President Donald Trump has promised a tax overhaul by Christmas, even as a nonpartisan tax analysis group says the Senate package would leave half of taxpayers facing higher levies by 2027. The Tax Policy Center says that while all income groups would see tax reductions, on average, under the Senate bill in 2019, 9 percent of taxpayers would pay higher taxes that year than under current law. By 2027, that proportion would grow to 50 percent.
, President Donald Trump announces that the United States will designate North Korea a state sponsor of terrorism during a cabinet meeting at the White House, Monday, Nov. 20, 2017, in Washington. (AP Photo/Evan Vucci)
20 of November 2017 23:50:48
WASHINGTON (AP) — President Donald Trump on Monday promised a tax overhaul by Christmas, even as a nonpartisan tax analysis group said the Senate package would leave half of taxpayers facing higher levies by 2027.
Speaking before a Cabinet meeting, Trump said, "We're going to give the American people a huge tax cut for Christmas — hopefully that will be a great, big, beautiful Christmas present."
Trump spoke as the Tax Policy Center said that while all income groups would see tax reductions, on average, under the Senate bill in 2019, 9 percent of taxpayers would pay higher taxes that year than under current law. By 2027, that proportion would grow to 50 percent, largely because the legislation's personal tax cuts expire in 2026, which Republicans did to curb budget deficits the bill would create.

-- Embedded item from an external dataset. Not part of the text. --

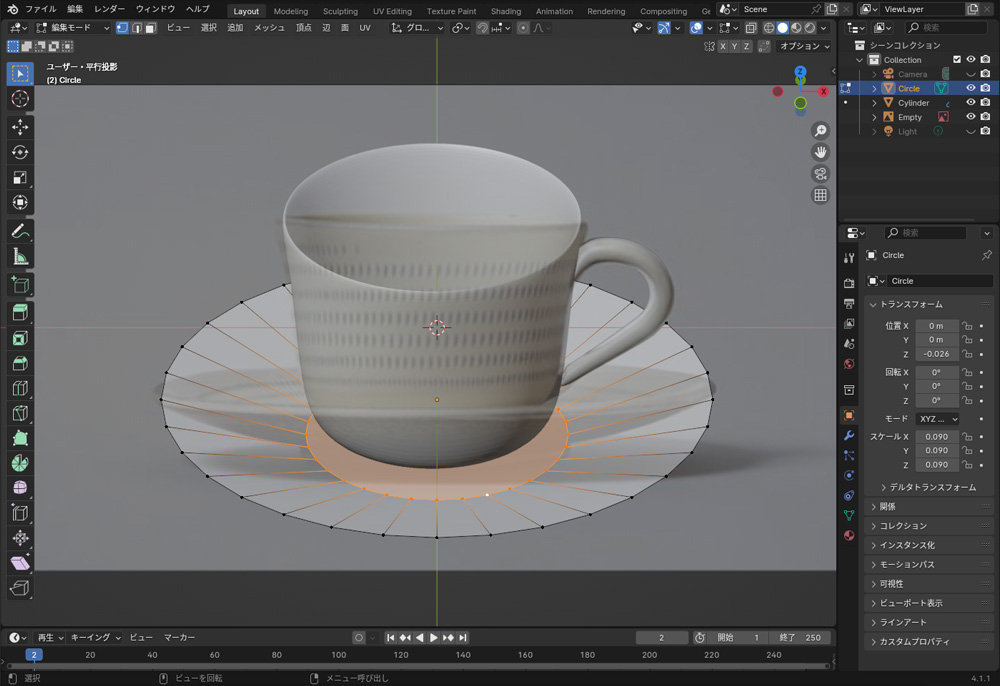Select the Rotate tool

click(20, 152)
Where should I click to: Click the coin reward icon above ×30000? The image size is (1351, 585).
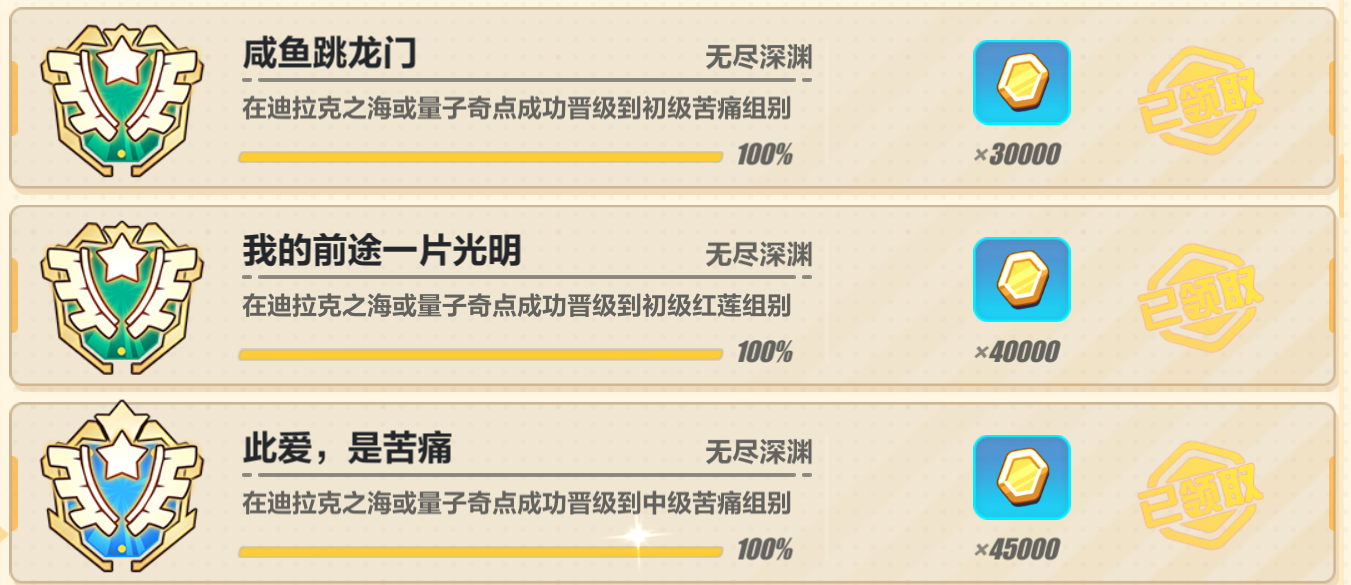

The policy center, a joint operation of the liberal-leaning Urban Institute and Brookings Institution, found that low-earners would generally get smaller tax breaks than higher-income people.
In 2019, those making less than $25,000 would get an average $50 tax reduction, or 0.3 percent of their after-tax income. Middle-income earners would get average cuts of $850, while people making at least $746,000 would get average cuts of $34,000, or 2.2 percent of income.

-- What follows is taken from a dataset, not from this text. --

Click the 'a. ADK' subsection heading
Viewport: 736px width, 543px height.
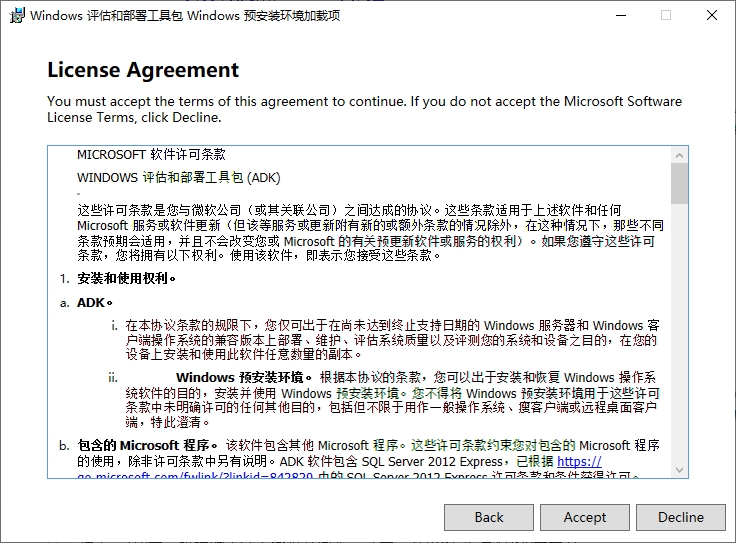point(86,303)
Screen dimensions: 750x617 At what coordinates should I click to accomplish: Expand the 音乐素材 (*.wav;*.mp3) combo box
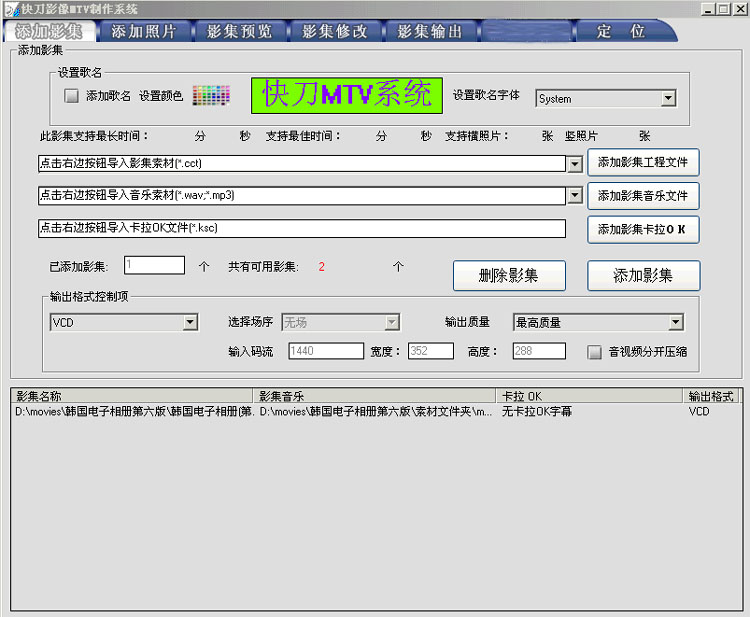[574, 195]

The center also said the Senate proposal would generate enough economic growth to produce additional revenue of $169 billion over a decade. That's far short of closing the near $1.5 trillion in red ink that Congress' nonpartisan Joint Committee on Taxation has estimated the bill would produce over that period.
The top Democrat on the Senate Finance panel, Sen. Ron Wyden of Oregon, said the study showed that "middle-class Americans will ultimately see a tax hike under Republicans' plan while corporate sponsors line their own pockets with multi-trillion-dollar giveaways."

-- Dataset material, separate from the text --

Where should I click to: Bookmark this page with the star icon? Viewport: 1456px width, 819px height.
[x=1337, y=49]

Antonia Ferrier, spokeswoman for Senate Minority Leader Mitch McConnell, R-Ky., cited a separate study by the Tax Foundation. That conservative-leaning group has said the Senate bill would produce higher wages, nearly 1 million new jobs and enough economic growth to generate nearly $1.3 trillion in federal revenue.
"The Tax Foundation has laid out in unambiguous terms how critical the Senate tax bill is to hard-working families and job creators," Ferrier said.
The House approved a tax measure Thursday slicing corporate and personal taxes by $1.5 trillion over the coming decade. That evening, the Senate Finance Committee approved a similar plan, which like the House version devotes the bulk of its reductions to corporations and other businesses.
The Senate bill would repeal a requirement that Americans have health insurance or pay a fine. The provision is not in the version of the tax overhaul passed last week by the House.
Striking the health care provision might satisfy some GOP moderates who oppose repealing the language, but would also blow a hole in the senators' tax cut plan, leaving them $338 billion short of their revenue goal over the next 10 years.
Trump did not directly address the issue Monday. He said that the administration would focus on health care, infrastructure and welfare "soon after taxes."
Trump's budget director, Mick Mulvaney, said Sunday that the White House is open to scrapping the provision, which would repeal a key component of the health care law enacted by President Barack Obama. Trump had pressed for the provision to be added to the bill, partly to show progress on the GOP goal of undoing the health care law following Congress' failed attempts to repeal it earlier this year.
"If it becomes an impediment to getting the best tax bill we can, then we're OK with taking it out," he added.
Moderate Republican Sen. Susan Collins of Maine, whose vote the White House needs, said Sunday the tax advantage that some middle-income consumers would reap under the tax bill could be wiped out by repealing the mandate under the Affordable Care Act.
Collins is among several GOP senators who say they've not decided how to vote on the bill. Republicans hold a slim 52-48 Senate majority.
Mulvaney and Collins were interviewed on CNN's "State of the Union." Collins also appeared on ABC's "This Week."